Sunday, August 23, 2015

Practice, Practice, Practice

Most people who know Edgar G. Ulmer mostly know him from his classic low-budget noir Detour. He had come to Hollywood from Eastern Europe with ambitions beyond becoming a master B-movie director. Carnegie Hall (1947) is an example of what he did when he got a chance.

Marsha Hunt plays a war orphan whose relatives bring her up at Carnegie Hall. She goes from a little girl who see the first performance at the hall, conducted by Peter Tchaikovsky himself to a cleaner to an office manager. She falls in love with an impulsive pianist and when he dies, raises his son to someday play at Carnegie Hall himself. But this part is not that interesting.

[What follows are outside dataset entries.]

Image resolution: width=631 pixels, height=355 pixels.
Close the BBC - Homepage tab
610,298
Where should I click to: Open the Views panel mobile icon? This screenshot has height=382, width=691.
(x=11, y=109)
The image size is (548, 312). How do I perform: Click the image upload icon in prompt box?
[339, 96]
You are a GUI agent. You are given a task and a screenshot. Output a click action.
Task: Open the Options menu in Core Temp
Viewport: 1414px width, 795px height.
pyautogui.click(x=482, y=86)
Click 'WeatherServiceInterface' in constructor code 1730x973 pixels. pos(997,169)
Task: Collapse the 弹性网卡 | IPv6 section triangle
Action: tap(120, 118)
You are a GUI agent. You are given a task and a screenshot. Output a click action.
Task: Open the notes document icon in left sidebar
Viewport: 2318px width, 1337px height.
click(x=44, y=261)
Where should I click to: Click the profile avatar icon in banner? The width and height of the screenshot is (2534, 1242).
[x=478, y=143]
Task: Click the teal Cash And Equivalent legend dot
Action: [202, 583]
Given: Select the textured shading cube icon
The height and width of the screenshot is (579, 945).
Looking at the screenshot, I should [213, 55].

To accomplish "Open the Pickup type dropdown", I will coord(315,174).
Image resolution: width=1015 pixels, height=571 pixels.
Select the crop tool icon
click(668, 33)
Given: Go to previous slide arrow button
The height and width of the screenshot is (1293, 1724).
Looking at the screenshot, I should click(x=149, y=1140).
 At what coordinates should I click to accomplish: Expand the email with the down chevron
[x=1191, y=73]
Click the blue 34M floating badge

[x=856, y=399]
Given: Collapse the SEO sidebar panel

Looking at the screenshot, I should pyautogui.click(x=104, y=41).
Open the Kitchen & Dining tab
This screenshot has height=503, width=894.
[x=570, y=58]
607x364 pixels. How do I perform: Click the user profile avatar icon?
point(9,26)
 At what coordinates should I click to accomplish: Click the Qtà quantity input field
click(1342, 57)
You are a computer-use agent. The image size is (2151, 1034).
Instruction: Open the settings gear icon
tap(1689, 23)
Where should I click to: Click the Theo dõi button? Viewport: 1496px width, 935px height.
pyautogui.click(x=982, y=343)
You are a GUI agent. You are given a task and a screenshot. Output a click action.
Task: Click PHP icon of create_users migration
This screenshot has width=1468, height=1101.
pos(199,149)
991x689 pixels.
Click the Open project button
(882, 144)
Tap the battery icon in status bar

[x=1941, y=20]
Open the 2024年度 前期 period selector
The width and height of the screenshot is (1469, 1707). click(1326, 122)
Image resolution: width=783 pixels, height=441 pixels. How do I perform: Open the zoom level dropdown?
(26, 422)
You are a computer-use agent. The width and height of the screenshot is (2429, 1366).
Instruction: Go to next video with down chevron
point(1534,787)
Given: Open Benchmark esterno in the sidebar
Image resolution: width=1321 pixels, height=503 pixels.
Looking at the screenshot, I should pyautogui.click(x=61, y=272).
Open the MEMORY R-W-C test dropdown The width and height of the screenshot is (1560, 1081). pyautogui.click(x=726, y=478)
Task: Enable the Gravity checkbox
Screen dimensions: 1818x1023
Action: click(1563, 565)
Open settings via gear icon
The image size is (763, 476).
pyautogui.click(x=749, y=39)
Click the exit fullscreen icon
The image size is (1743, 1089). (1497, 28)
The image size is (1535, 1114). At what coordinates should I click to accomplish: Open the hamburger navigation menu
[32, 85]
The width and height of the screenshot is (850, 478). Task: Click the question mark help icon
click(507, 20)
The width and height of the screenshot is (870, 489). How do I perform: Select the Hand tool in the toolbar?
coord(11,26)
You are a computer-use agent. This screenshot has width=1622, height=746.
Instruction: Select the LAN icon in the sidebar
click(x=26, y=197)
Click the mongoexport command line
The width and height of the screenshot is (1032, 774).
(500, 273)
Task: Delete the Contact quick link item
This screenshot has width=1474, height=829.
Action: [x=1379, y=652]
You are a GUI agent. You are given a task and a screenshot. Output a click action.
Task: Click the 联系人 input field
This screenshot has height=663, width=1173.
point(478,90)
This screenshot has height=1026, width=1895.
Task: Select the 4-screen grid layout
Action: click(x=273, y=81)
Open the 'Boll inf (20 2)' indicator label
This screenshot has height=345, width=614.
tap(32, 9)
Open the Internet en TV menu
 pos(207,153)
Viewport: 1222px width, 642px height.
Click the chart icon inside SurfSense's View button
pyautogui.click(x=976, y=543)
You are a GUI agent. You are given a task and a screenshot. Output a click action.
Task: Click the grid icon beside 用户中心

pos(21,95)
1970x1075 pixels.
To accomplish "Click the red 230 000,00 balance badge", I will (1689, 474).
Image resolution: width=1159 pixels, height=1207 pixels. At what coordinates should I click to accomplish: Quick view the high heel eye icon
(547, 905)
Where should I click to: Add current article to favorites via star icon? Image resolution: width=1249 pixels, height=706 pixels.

What is interesting is the performances that the story wraps around. We get Stokowski (without the mouse) conducting, and Rodzinski and Bruno Walter. We hear Rubinstein and Piatigorsky on piano and cello. Ezio Pinza and Lily Pons sing for us, and many more, including a pop number with Harry James on trumpet, to show how the hall changes with the times.

It's transporting if you are at all interested in classical music (although the choices may be a little stale - although we were happy to hear de Falla's Fire Dance). And Hunt's reverence for the famed venue is touching. But - as I mentioned - her story is a bit slow and melodramatic. And they could have been a bit more informative about the hall. For example, they talk about Tchaikovsky conducting, but not that it was the opening concert. And later when Hunt gets an apartment above the hall... Did you know there were apartments above Carnegie Hall? Gorgeous from the looks of them. I heard about them on the news because they closed down recently, when the last rent controlled tenant from the 1950s died.

I guess they assumed all this was common knowledge in 1947, and maybe it was - maybe it still is. Well, at least I know this stuff now, because this movie made me want to look it up.

It's great that Ulmer got to make this, and I hope he had a great time. But all the melodrama makes it too long - over two hours. I thought it was worth it for the performances, your mileage may vary.